The Arizona Republican, a frequent critic of Trump, was responding to a
tweet in which Trump accused the media of being “the enemy of the
American people”.
The international order established after World War Two was built in
part on a free press, McCain said in an excerpt of an interview with
NBC's "Meet the Press" that was released in advance of the full Sunday
morning broadcast.
"I hate the press. I hate you especially," he told interviewer Chuck
Todd from an international security conference in Munich. "But the fact
is we need you. We need a free press. We must have it. It's vital."

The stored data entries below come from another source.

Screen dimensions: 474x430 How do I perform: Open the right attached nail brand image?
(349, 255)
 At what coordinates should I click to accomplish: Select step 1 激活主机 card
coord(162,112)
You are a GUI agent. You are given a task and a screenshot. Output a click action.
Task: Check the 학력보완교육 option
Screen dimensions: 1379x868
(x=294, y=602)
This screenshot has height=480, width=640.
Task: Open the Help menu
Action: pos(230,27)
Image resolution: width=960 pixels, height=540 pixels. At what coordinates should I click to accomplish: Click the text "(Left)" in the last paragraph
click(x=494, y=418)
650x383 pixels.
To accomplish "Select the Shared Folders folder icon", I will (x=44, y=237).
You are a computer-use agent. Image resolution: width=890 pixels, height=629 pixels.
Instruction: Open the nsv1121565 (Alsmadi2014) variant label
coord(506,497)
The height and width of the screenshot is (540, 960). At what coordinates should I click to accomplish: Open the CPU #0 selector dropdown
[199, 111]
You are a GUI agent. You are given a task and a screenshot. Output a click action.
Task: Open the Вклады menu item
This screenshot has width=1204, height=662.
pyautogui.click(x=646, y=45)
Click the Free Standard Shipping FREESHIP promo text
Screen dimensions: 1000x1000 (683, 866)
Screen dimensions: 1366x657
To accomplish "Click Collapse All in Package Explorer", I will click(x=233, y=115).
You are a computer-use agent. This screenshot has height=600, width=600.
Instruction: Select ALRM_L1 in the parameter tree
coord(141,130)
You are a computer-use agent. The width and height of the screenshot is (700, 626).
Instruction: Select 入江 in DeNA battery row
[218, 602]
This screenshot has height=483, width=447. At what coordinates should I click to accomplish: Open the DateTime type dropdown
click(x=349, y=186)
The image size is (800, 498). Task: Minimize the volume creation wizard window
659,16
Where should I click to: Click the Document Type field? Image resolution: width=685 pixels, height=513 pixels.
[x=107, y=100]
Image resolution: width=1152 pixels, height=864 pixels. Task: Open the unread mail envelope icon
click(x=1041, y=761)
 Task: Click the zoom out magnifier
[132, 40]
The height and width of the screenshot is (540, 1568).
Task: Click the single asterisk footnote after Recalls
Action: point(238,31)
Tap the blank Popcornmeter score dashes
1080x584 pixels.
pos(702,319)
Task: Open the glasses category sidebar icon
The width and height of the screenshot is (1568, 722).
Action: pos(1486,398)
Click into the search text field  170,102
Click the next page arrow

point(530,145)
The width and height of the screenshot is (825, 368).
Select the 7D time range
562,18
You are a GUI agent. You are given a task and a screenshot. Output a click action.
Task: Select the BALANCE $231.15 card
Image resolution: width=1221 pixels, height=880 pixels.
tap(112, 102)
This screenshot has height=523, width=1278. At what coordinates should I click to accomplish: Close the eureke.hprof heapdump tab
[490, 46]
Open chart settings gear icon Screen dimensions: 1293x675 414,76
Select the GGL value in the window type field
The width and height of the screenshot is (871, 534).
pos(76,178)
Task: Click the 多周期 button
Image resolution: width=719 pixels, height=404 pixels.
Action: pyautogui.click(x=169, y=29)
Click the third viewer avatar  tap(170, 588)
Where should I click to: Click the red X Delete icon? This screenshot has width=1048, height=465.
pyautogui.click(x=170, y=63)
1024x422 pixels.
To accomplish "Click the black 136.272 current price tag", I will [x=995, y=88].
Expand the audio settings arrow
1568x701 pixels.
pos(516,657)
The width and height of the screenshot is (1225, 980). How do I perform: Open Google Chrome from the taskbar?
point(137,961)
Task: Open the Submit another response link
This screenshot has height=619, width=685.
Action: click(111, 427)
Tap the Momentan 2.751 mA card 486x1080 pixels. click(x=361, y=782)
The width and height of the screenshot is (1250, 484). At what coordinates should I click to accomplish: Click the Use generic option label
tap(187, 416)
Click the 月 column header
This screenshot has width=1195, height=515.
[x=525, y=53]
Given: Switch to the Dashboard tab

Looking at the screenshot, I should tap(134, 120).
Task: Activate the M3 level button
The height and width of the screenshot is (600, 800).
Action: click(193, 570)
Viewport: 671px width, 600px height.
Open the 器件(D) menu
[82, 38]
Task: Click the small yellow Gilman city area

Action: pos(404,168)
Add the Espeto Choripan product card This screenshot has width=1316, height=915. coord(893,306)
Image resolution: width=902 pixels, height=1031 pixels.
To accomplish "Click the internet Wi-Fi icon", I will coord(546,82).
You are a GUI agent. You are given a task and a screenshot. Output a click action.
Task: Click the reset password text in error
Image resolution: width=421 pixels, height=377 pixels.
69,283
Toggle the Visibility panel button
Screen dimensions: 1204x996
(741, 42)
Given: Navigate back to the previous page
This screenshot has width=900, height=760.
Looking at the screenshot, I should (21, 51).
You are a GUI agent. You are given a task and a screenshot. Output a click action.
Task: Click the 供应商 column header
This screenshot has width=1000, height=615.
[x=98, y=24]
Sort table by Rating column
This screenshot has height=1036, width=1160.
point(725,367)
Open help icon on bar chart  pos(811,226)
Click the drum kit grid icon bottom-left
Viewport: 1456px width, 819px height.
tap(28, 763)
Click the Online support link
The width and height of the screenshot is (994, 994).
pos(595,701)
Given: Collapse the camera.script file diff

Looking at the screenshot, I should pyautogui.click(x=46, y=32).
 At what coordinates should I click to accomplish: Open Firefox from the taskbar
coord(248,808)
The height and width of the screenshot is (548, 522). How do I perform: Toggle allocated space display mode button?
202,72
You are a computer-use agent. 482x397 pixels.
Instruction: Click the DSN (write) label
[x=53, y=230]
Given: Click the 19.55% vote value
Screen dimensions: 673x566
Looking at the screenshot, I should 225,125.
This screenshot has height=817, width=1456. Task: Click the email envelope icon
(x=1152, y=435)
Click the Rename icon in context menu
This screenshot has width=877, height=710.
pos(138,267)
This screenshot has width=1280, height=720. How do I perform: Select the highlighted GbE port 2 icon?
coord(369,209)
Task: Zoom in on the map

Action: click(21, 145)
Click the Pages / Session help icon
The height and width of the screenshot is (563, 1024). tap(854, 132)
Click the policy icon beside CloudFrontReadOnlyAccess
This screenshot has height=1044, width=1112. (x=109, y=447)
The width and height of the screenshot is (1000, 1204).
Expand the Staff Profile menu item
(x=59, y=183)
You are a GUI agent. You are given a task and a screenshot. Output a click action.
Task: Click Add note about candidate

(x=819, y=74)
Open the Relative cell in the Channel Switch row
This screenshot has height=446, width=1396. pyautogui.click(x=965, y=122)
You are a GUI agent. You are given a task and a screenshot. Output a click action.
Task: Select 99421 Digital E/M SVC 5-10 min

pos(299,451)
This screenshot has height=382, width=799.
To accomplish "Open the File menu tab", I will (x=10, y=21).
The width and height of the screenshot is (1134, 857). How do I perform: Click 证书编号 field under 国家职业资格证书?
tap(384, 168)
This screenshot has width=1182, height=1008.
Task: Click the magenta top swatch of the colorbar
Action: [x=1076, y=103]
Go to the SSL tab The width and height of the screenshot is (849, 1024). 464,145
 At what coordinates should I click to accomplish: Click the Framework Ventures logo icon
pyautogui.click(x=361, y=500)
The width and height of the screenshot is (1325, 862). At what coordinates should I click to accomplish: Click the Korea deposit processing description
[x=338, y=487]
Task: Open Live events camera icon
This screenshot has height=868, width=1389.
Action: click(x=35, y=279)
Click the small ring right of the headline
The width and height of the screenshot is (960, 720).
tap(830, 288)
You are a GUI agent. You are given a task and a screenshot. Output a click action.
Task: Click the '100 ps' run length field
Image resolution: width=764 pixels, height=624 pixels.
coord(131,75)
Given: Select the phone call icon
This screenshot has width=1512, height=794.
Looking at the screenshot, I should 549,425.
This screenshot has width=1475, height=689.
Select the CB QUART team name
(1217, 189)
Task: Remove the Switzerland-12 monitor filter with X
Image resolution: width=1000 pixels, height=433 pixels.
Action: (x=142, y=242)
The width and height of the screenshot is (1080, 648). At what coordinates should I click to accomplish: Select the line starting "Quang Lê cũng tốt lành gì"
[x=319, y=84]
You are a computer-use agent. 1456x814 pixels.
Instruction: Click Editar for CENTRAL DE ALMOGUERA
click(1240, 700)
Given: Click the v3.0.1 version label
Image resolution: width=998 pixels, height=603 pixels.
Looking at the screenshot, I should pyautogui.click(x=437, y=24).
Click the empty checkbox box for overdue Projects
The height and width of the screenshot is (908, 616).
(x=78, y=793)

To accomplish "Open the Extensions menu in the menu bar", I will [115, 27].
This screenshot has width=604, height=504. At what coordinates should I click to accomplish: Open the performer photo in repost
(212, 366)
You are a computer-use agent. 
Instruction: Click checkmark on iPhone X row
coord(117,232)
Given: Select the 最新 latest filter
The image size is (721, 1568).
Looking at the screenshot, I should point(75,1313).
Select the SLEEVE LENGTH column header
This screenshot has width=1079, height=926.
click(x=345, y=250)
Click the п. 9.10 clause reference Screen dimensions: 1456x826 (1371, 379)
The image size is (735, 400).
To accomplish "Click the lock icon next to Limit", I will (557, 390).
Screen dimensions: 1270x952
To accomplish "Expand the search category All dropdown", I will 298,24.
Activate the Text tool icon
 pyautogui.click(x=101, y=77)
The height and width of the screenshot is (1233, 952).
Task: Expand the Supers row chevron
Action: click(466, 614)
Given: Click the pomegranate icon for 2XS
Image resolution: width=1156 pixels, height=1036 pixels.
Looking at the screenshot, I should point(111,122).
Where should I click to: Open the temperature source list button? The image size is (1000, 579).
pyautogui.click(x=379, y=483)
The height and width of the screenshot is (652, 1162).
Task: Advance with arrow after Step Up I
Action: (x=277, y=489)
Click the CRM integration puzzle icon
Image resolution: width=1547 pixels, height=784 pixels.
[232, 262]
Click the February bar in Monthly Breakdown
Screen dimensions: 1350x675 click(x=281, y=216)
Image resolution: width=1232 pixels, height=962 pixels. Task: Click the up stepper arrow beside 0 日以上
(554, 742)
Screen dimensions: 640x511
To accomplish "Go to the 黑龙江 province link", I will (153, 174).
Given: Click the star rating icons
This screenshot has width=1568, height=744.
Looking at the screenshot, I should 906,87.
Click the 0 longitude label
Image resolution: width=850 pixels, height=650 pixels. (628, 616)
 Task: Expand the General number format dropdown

"If you want to preserve - I'm very serious now - if you want to
preserve democracy as we know it, you have to have a free and many times
adversarial press. And without it, I am afraid that we would lose so
much of our individual liberties over time. That's how dictators get
started," he continued.
"They get started by suppressing free press. In other words, a
consolidation of power. When you look at history, the first thing that
dictators do is shut down the press. And I'm not saying that President
Trump is trying to be a dictator. I'm just saying we need to learn the
lessons of history," McCain said.
U.S. Senator Jeanne Shaheen, a Democrat from New Hampshire, told the
conference on Sunday she was also concerned about Trump's comments.
"The real danger is the president’s criticism of the media," Shaheen
told the conference. "A free press ... is very important to maintaining
democracy, and efforts on the part of a president to undermine and
manipulate the press are very dangerous."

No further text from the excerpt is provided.